Now, without coffee I was defenseless.  They had me.  So I let them lead me quietly to a table.  Table seating in the dining car is as tight as a New York restaurant.  Since I was alone I had to be seated with another alone person.  And guess who? Miss Crestfallen-covering-subdued-rage.  She looked as pretty as she hade the night before.  Just as sad.  And just as well disguised behind fresh pink makeup, the prim black bowler hat, and a big iridescent blue bow in her firey red hair.  She sipped her coffee and managed an official, slightly smirky smile when forced to share her simmering solitude with a shaggy-haired man of questionable motives.  “Don’t even think about hitting on me,” seemed to be the message in her eyes.

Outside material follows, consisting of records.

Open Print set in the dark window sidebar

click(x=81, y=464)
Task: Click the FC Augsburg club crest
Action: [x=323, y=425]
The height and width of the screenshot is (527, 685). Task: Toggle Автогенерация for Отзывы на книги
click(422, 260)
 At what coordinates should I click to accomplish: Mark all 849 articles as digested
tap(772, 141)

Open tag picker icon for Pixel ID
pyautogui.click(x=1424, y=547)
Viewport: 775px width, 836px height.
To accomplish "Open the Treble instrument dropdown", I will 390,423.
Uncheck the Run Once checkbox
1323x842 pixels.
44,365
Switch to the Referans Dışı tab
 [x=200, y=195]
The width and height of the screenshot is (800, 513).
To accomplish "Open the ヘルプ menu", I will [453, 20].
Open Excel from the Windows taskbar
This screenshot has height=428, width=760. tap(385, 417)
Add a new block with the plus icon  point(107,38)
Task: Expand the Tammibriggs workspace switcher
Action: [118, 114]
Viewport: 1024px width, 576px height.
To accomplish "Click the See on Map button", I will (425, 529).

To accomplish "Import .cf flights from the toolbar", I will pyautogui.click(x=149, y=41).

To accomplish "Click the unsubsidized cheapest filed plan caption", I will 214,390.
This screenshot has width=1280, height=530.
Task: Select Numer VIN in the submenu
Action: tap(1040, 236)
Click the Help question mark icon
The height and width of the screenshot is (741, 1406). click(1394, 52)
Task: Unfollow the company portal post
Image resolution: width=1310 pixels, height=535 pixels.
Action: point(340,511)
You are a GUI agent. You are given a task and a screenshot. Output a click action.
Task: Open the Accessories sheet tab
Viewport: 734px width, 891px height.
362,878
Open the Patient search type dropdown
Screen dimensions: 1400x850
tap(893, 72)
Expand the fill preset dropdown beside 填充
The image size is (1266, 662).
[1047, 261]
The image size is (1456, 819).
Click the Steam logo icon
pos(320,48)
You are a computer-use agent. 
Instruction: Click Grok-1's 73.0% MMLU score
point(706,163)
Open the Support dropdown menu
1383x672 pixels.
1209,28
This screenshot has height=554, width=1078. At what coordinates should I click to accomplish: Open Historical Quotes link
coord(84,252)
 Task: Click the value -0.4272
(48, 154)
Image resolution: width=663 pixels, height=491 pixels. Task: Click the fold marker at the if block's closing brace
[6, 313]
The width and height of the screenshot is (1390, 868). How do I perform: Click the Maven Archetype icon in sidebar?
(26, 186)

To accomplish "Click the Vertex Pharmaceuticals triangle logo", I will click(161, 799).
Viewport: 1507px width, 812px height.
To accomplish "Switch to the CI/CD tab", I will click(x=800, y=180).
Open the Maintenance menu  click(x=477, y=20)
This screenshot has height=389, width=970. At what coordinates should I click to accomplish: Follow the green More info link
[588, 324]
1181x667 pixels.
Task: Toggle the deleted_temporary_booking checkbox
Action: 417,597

“How did you sleep?” I ventured, trying to sound as suave as Fred Astaire.  “I didn’t,” she said tersely.  “I saw you get on,” I said, trying to keep the Fred Astaire going.  “I didn’t figure you for coach.”  “I was bumped from the sleeping car,” she said between clenched teeth. (“Ahhh,” I thought.  Fits right in with the coffee and the toilet maintenance.  She was probably bumped so there would be a couple of back-up toilets.)  “Well, they announced a while ago that we could use the restrooms in two empty sleepers,” I said provocatively, when I should have just shut up.  “I heard that,” she said, tensing her jaw. “It seems those sleepers are not the kind I paid for.”  (Catch-22, I thought. Just like the coffee and the toilets.) “
This has been the train ride from Hell!” she seethed.



Turns out she is an airline pilot. (Yep! You read it right.) who sometimes travels by train because she “never gets to see anything but airports.”  She usually gets a good night’s rest.  But she’d been mysteriously bumped down to coach class with no satisfactory explanation after an hour and a half delay in Penn Station with the hustlers, the thieves, the derelicts and the homeless.  She had spent a sleepless night wrestling with her recliner and being badgered by insomniac children.  Tonight without sleep she had to fly a jumbo jet from Chicago to Portland Oregon.  “The toilets,” she added, “are disgusting!"



Pardon my plumbing terminology here, but this lady was pissed.  And as if that weren’t enough, we were now being told that the coffee was being rationed because the pipes had frozen up and we could only have one small cup if we ordered one complete meal.  “I’m writing a letter,” she said to the waiter who seemed not to be able to understand why she could be so upset.  “I’ll buy breakfast and you can have my coffee,” I said gallantly. She stood up and looked at me as if I were treating her like a lady instead of an airline pilot.

“Thank you,” she said graciously, “But it’s not that good anyway.” And with that she marched, heroically back to her seat to suffer in solitude the six remaining hours between Cleveland and Chicago.  I ordered the bad breakfast in order to get the ration of bad coffee and then went back to my seat too.  We never spoke again, though I saw her every time I got up from my seat, sitting a few rows behind me in a sunny window seat, always staring out the window at the snow covered fields of Ohio and Indiana.  It was peaceful scenery.  At times the banked snow drifts must have looked a little like cumulonimbus clouds to her.  I’m sure she was wondering too, what the skies would be like over Montana tonight.